Selain mempraktikkan dalam hidup sehari-hari antara
suami-istri, praktik memberikan persembahan sulung
setiap tahun yang dilakukan oleh jemaat GBI Jl. Jend.
Gatot Subroto bukan terjadi karena paksaan, tetapi
menurut kerelaan hati dan kekayaan kemurahan hati dari
jemaat, juga adalah contoh yang konkrit serta tolok ukur
yang valid untuk menguji apakah kita memberi dalam
kemurahan hati.
Secara logika, rasanya mana mungkin kita mempersembahkan
seluruh penghasilan kita? Nanti untuk biaya hidup
sehari-hari bagaimana? Jika ada hal yang terjadi
mendesak dan mendadak bagaimana? Inilah yang menjadi
penyebab kekuatiran serta keraguan tidak sedikit orang
dalam memberikan persembahan sulung. Tapi kekayaan dalam
kemurahan hati pasti memampukan kita memberi melampaui
perhitungan logika kita.
Where there is a will, there is a way. Dimana ada
keinginan, disitu pasti ada jalan. Bertahun-tahun
praktik mempersembahkan persembahan sulung kita
laksanakan, sudah banyak mereka yang membuktikan
pemeliharaan dan penyertaan Tuhan. Jika kita masih
berkutat dengan keraguan, perhitungan kurang atau cukup,
jika tidak ada keinginan untuk mempraktekkan sampai
kapan pun kita tidak akan menemukan jalan untuk
melakukannya. Tapi jika kita memiliki keinginan dan
kerinduan untuk memberikan persembahan sulung, Tuhan
pasti memberikan hikmat dan jalan untuk melakukannya,
sebagaimana perintah yang mendahului Amsal 3:9-10, ayat
5 menyatakan:
“Percayalah kepada TUHAN dengan segenap hatimu, dan
janganlah bersandar kepada pengertianmu sendiri.”

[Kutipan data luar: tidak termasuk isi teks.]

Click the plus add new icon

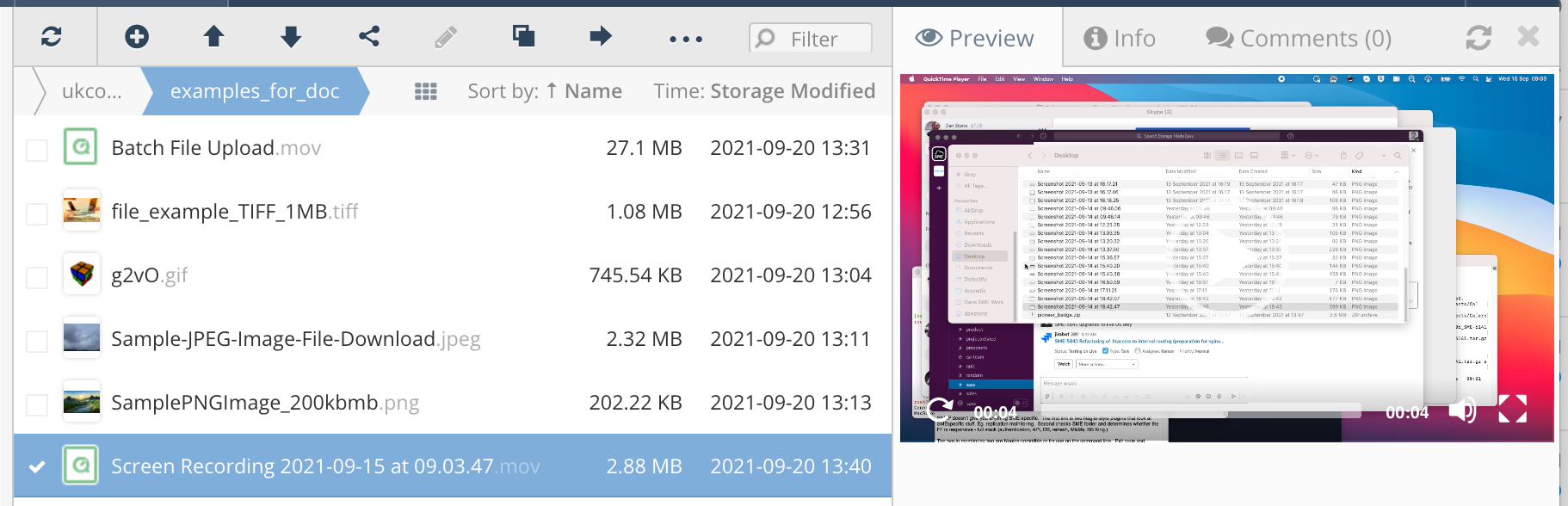pyautogui.click(x=137, y=37)
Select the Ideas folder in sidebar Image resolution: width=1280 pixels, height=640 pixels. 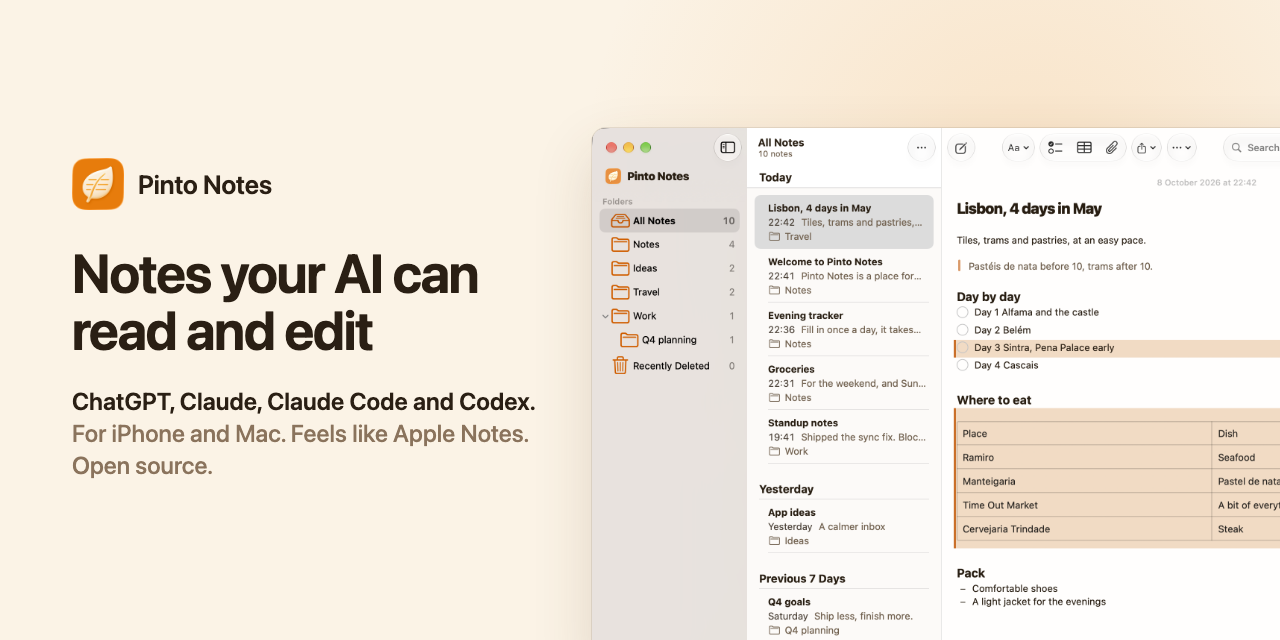pyautogui.click(x=669, y=268)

Yang tidak kalah menariknya adalah ada orang yang
disibukkan dengan perhitungan-perhitungan seberapa besar
jumlah yang harus dipersembahkan jika bermaksud
memberikan persembahan sulung? Kemudian seakan
menjadikan pemimpin rohani atau bagian pengajaran di
gereja sebagai bagian fatwa perhitungan besaran jumlah
nominal persembahan sulungnya. Tentu tidak ada salahnya
untuk bertanya, sebab setiap pemimpin rohani memang
Tuhan tempatkan untuk menuntun dan menggembalakan kita
menuju kedewasaan rohani. Namun yang dimaksudkan disini,
biarlah pemberian kita bukan berdasarkan paksaan,
melainkan kerelaan hati, kemurahan hati, dan karena kita
telah mengenal kasih karunia Tuhan Yesus bagi kita.

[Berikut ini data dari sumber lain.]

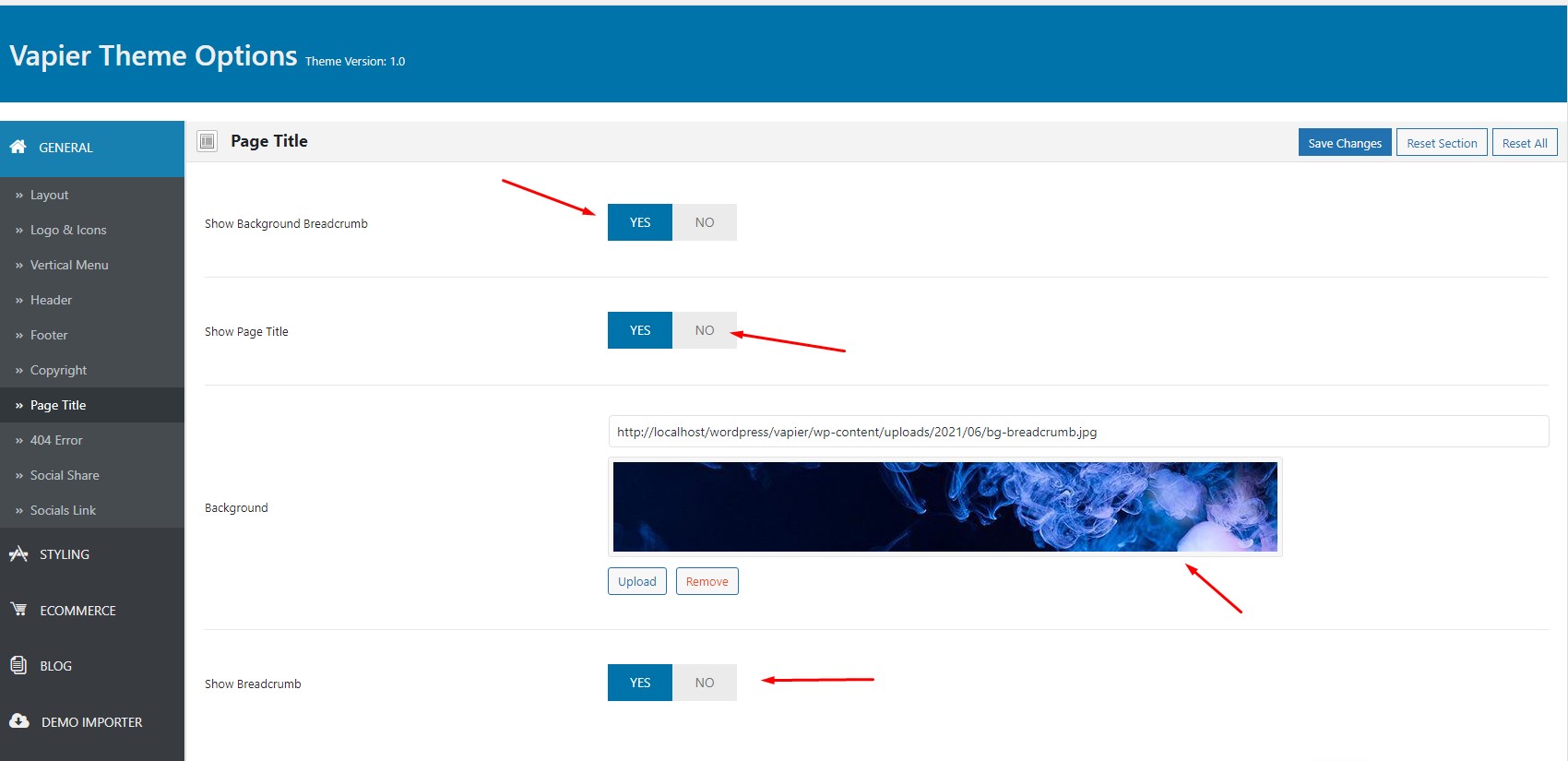Click the Reset Section button
1568x761 pixels.
(x=1442, y=143)
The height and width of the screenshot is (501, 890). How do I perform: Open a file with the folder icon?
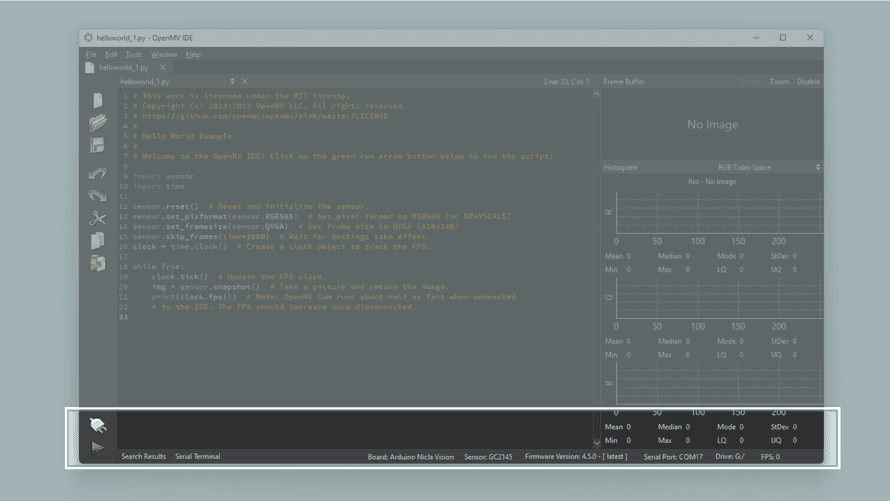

Dengan demikian kita mampu melakukannya dengan sukacita
tanpa dipusingkan dengan perhitungan yang terlalu
mendetail. Prinsipnya sangat sederhana, secara umum
persembahan sulung adalah seluruh upah/gaji/penghasilan
yang kita terima di bulan Januari dan kita persembahkan
di bulan Februari. Persembahan sulung adalah berkat yang
kita terima dari Tuhan dan kita kembalikan kepada Tuhan.

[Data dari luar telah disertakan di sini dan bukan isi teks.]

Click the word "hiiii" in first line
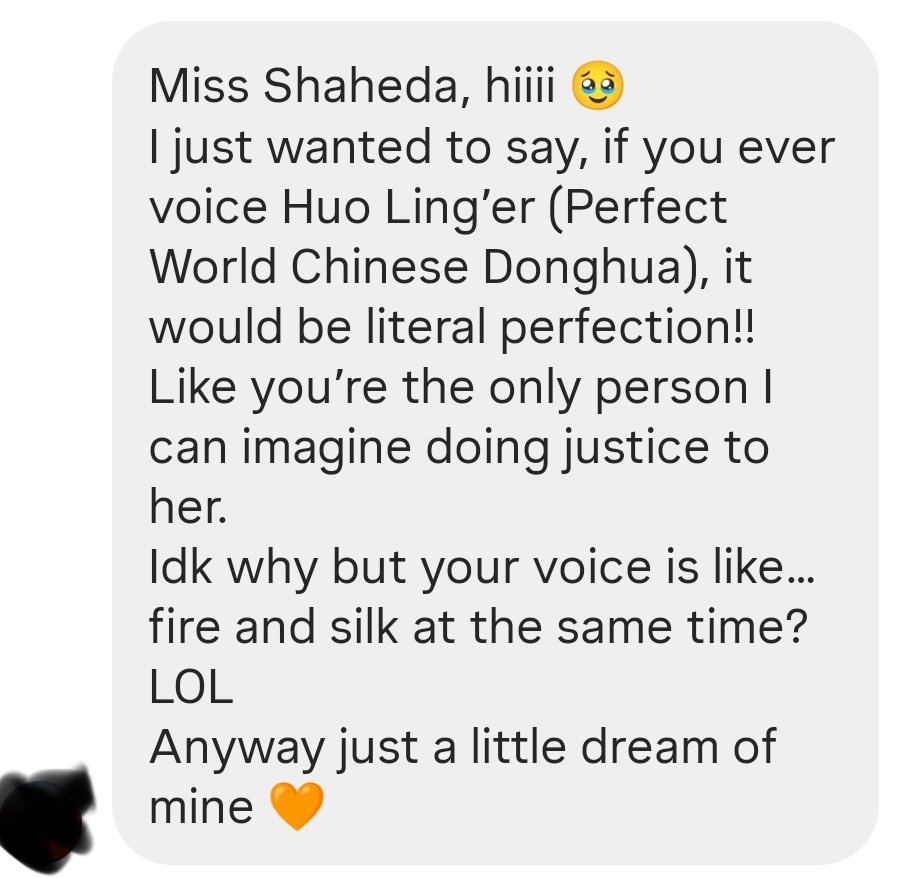Screen dimensions: 907x878 point(520,86)
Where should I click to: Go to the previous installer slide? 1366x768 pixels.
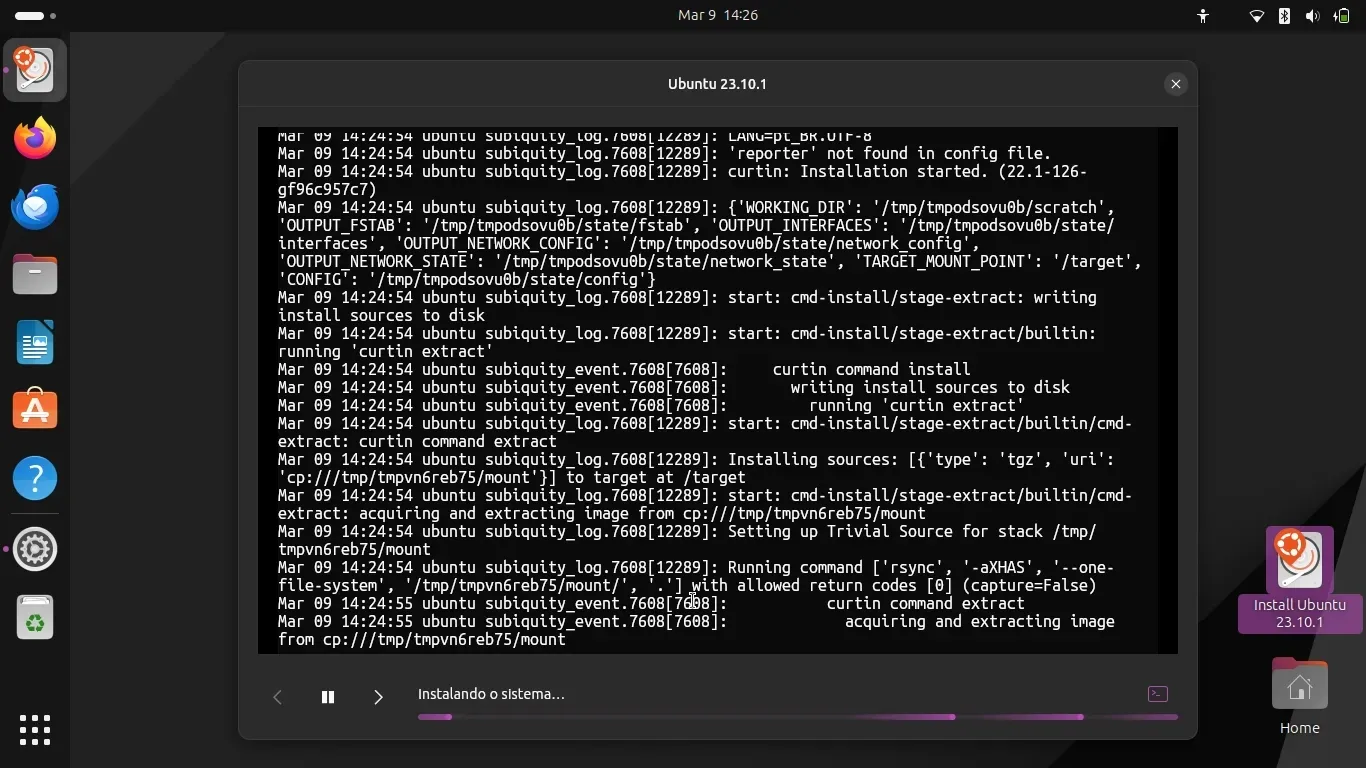pos(278,697)
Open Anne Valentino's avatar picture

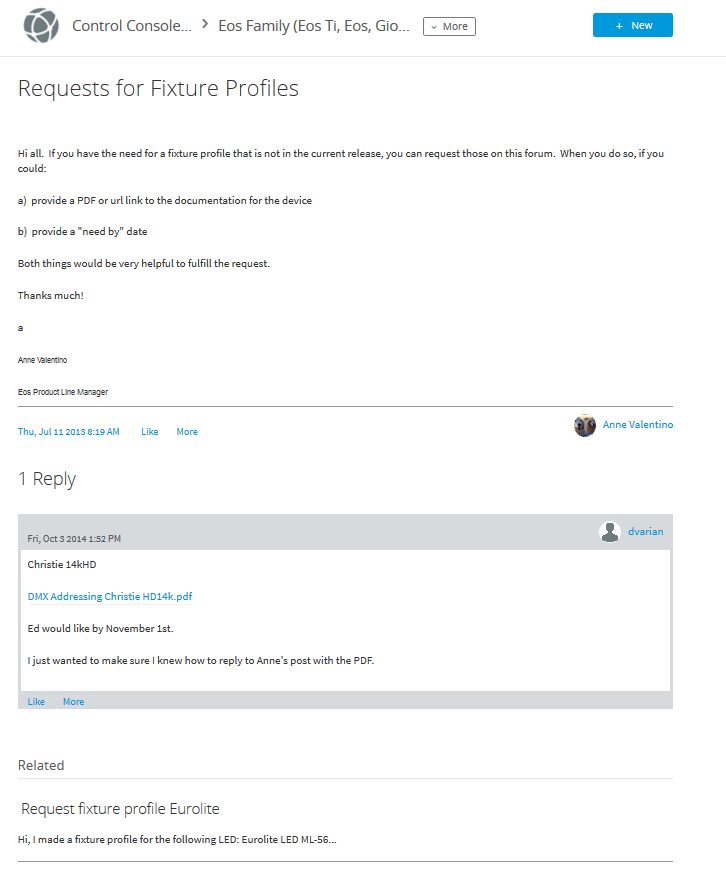585,425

Tidak sedikit yang bertanya, “Apa dampak setelah
memberikan persembahan sulung?” Kita percaya Tuhan
memperhitungkan mereka yang taat melakukan firman-Nya.
Apa yang Tuhan kerjakan bagi masing-masing orang tentu
berbeda, tapi satu hal yang pasti, memberikan
persembahan sulung menjadikan kita pribadi-pribadi yang
semakin diperkaya dalam kemurahan hati seperti jemaat
Makedonia. Selamat memberi dalam kemurahan hati! Tuhan
Yesus memberkati. (AR)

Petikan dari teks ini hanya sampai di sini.